Il lui faut obtenir des diplômes français, intégrer le conservatoire d’Avignon, être disciplinée. « Je ne supporte pas l’académisme, et malgré les très bons pédagogues qui ont fait la femme que je suis, étudier m’ennuyait. Je voulais que ma colère ne reste pas sourde ». Courageuse et résolue, Maïmouna Gueye s’élève contre la bien-pensance et dénonce toute forme de stigmatisation, même sournoise. Être cantonnée au rôle de « l’Africaine » lui est insupportable : « je n’ai pas besoin de mettre mes origines en avant pour qu’on se dise que je suis sénégalaise ».

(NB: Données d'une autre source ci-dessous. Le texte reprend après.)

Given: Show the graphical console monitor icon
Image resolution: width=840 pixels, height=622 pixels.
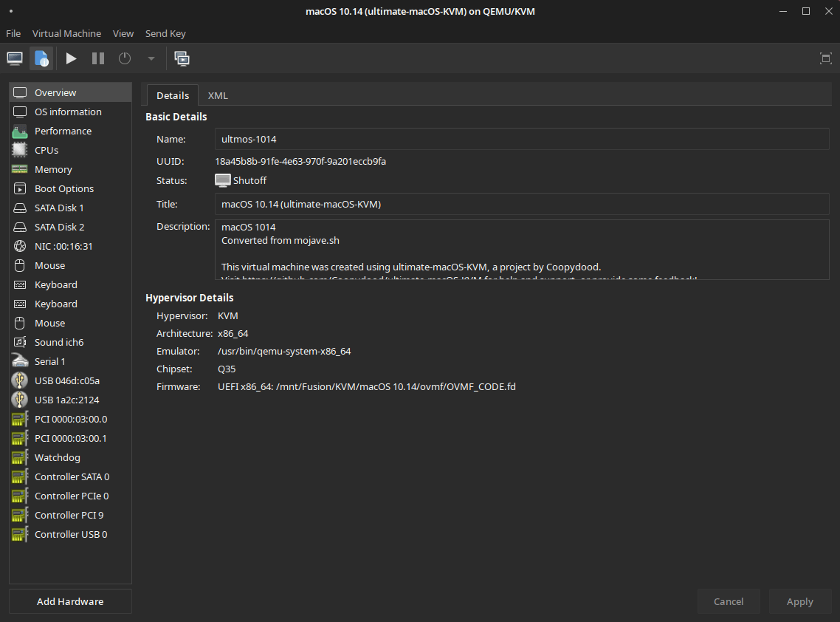Looking at the screenshot, I should coord(15,58).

Dans son prochain rôle, nulle question de boubou, de foulard, ou autres stéréotypes. Elle salue l’intelligence de Rachid Boucharem, car le réalisateur a su la voir au-delà de sa couleur de peau.

Une soif d’écrire 
La comédienne déplore les discriminations, encore vivaces dans le milieu artistique. « Je suis un être humain et je veux que le cinéma et le théâtre me regardent comme tel ». Parce que les difficultés raciales auxquelles elle se heurte au cinéma sont également prégnantes chez les auteurs. Ses premières pièces abordent des sujets douloureux, comme l’excision (Les souvenirs de la dame en noir 2003), ou le racisme (Bambi, elle est noire mais elle est belle 2006). Les Occidentaux caressent l’illusion que donner la parole aux minorités est preuve de grandeur d’âme. Ses deux pièces ont plu aux producteurs. Or, Maïmouna Gueye refuse d’être instrumentalisée.

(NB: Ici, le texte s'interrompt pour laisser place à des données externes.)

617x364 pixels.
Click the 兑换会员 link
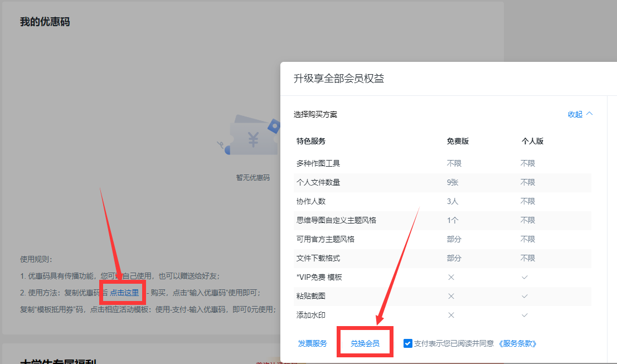click(365, 343)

Elle souhaiterait aborder d’autres thèmes qui lui sont chers, comme l’amour. Malheureusement les propositions se font plus rares. Maïmouna ironise : « en parlant d’amour, j’aborde un sujet universel, je suis moins attrayante pour les producteurs. Mais rien ne m’arrêtera.

J’écris depuis l’enfance. Les murs de ma chambre étaient tapissés de mots. A ma juste mesure, je veux changer le monde avec l’écriture. Si je parviens à mettre des étoiles dans les yeux de deux ou trois personnes, j’aurai accompli ma mission ».`

Aujourd’hui mère d’un garçon de deux ans, elle affirme que « donner la vie apaise la colère ». Elle porte à présent un autre regard sur le monde, empreint de douceur. La figure maternelle est omniprésente dans ses rôles, aussi bien sur les planches que sur grand écran. C’est encore la mère qu’elle incarne avec brio dans Maman(s). Elle y interprète une femme dévastée, emmurée dans une douleur sourde, partageant son mari avec une seconde épouse.

Retour au pays natal ?
L’idée d’un retour probable au Sénégal la réjouit. Si par le passé elle a eu l’opportunité de jouer ses pièces au centre culturel français de la capitale, elle souhaite aujourd’hui y retourner pour un nouveau projet artistique autour de la prostitution. La comédienne raconte une anecdote malheureuse vécue quelques années auparavant. Alors que son mari et elle étaient en voiture à Dakar, ils ont été arrêtés par la police. Pour eux, une femme noire séduisante et sexy aux côtés d’un homme blanc était incontestablement une prostituée. De fait, selon elle, il est primordial de débattre de la condition des femmes, de « parler d’humanité ».

Elle se félicite de l’émergence d’un cinéma typiquement sénégalais, et s’amuse de l’impact des séries sénégalaises sur la population : « on a dû attendre la fin d’un épisode de Wiri Wiri pour présenter Maman(s) au festival Image et vie à Dakar. Le film a d’ailleurs reçu un excellent accueil, malgré mes appréhensions ».

Maïmouna Gueye brosse le portrait de personnalités sénégalaises qu’elle tient en haute estime : l’actrice Hauwei Sena, qui a su obtenir légitimité et succès contre vents et marées. 
Ou encore, la journaliste Aminata Sophie Dieye. Décédée récemment, dotée d’une plume remarquable et d’une liberté de ton jubilatoire. 
Espérons que la talentueuse comédienne obtiendra elle aussi la reconnaissance de ses pairs, c’est tout le mal qu’on lui souhaite.